Segment Start: THE DATA

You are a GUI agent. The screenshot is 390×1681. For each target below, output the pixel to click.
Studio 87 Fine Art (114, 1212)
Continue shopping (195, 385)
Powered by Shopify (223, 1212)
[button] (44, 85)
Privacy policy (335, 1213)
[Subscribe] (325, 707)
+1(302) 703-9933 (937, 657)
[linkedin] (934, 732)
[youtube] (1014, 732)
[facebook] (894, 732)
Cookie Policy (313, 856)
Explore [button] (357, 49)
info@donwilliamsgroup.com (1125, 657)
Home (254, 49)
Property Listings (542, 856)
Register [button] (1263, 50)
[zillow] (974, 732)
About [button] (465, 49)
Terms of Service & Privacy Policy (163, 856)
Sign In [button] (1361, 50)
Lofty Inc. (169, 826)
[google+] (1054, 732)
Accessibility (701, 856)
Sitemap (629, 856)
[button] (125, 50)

Segment End: THE DATA

(AIM OF THE EXERCISE)
For this exercise, output the records in full, exactly.

(YOUR SOLUTION)
You are a GUI agent. The screenshot is 390×1681. For each target below, output the pixel to click.
Studio 87 Fine Art (114, 1212)
Continue shopping (195, 385)
Powered by Shopify (223, 1212)
[button] (44, 85)
Privacy policy (335, 1213)
[Subscribe] (325, 707)
+1(302) 703-9933 (937, 657)
[linkedin] (934, 732)
[youtube] (1014, 732)
[facebook] (894, 732)
Cookie Policy (313, 856)
Explore [button] (357, 49)
info@donwilliamsgroup.com (1125, 657)
Home (254, 49)
Property Listings (542, 856)
Register [button] (1263, 50)
[zillow] (974, 732)
About [button] (465, 49)
Terms of Service & Privacy Policy (163, 856)
Sign In [button] (1361, 50)
Lofty Inc. (169, 826)
[google+] (1054, 732)
Accessibility (701, 856)
Sitemap (629, 856)
[button] (125, 50)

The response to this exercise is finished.